Une chronique de Lieven Callant

Eric Chassefière, L’Arbre de Silence, Éditions Sémaphore, Collection Arcane, 69 p, 12€
Le silence de la mer, première partie de ce recueil, rassemble quelques variations poétiques courtes ayant pour thème central apparent la mer. Les poèmes sont autant de marines, peintes fébrilement en quelques mots. Plutôt qu’une description méthodique des paysages marins, ce que cherche à reproduire le poète, c’est une description de sensations, d’émotions internes. La nature invite à se laisser glisser jusqu’à soi-même pour un ressourcement salutaire. Une découverte sans nom et qui s’imbibe de silence.
Cette voix qui brûle sur du silence propose des poèmes qui participent du même élan de peindre tout en légèreté et avec une économie de moyens et selon un rapport à la nature plus fougueux, plus amoureux. Nait le désir de faire corps avec elle, de partager sa lumière, ses silences. De vivre par le poème.
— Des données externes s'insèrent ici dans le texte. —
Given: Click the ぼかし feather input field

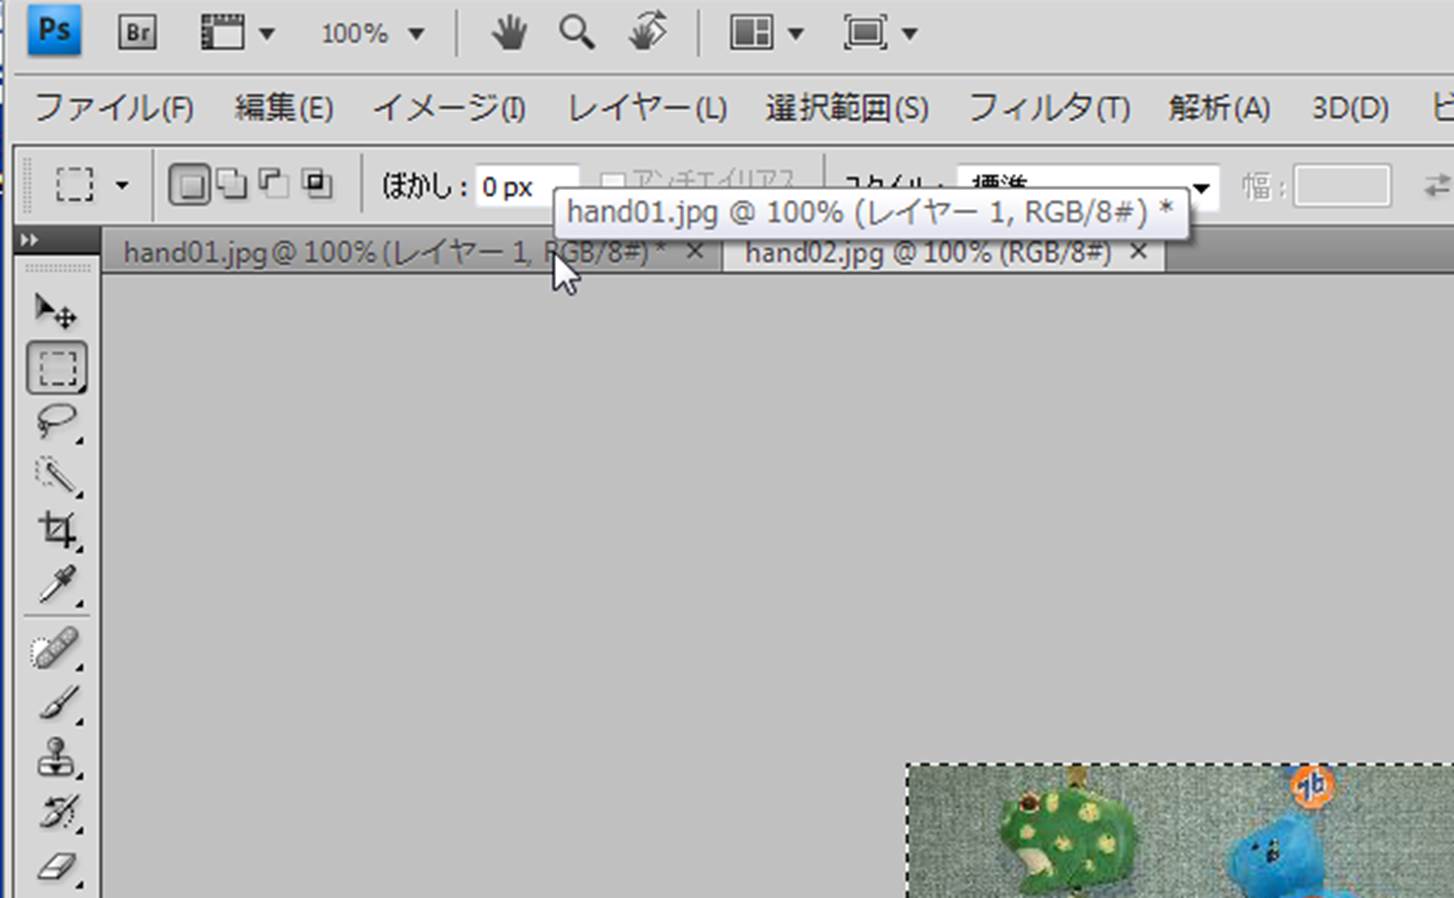Looking at the screenshot, I should [524, 186].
Mots plus légers qu’ombres
d’oiseaux frôlant la terre
mots tenus longtemps
dans la parole du corps
mots d’avant le silence
d’avant le cri
mots lancés comme des pierres
à la force de l’instant
mots murmures
quand l’arbre parle
mots jamais retrouvés
toujours écrits
dans la langue du chemin
mots dont il faut apprendre
à dire la perte
mots traces
qu’on n’écrit qu’une fois
Ce poème me semble résumer bien mieux que je ne le pourrais l’enjeu de ce recueil. Sa symbolique qui est aussi d’emprunter aux paysages et aux événements naturels que sont les pluies, le vent, la lumière, l’avancée du jour, des significations multiples.
« le poème est l’arbre » « écris les mots
n’enferme pas les mots dans la page
laisse-les respirer prendre souffle
écris comme l’arbre respire »
« sois ce chant sans commencement
d’un rêve de cigales palpitant dans l’ombre »
Entre effacements et apparitions, ombres et contours, cris et silences, être et paraître, le poète cherche des instants de plénitude, de furtive liberté. Il faut vivre le poème « sans jamais aller plus loin que les mots » il faudrait « les charger de leur juste de poids de vie, parler les mots simples de l’effacement. ». Il faut « être le marcheur des lisières » « au seuil de l’ici ».
Tombeau de Joseph Delteil n’a à vrai dire rien d’un tombeau car nous l’avons compris, les mots du poème regorgent de vie, s’en imprègnent. Eric Chassefière referme son livre comme il l’a ouvert sur un hommage. Il repère les signes de l’invisible, les chants du silence et invite le lecteur à s’émouvoir, à voir, à penser, à aller au delà des apparences. Comme je suis de nature à contempler parfois au dépend d’une action rapide et forcée, de nature à rêver, de nature à me positionner en lisière et que les paysages où la mer est une présence et l’arbre une source de vie, j’ai apprécié ces poèmes de la simplicité.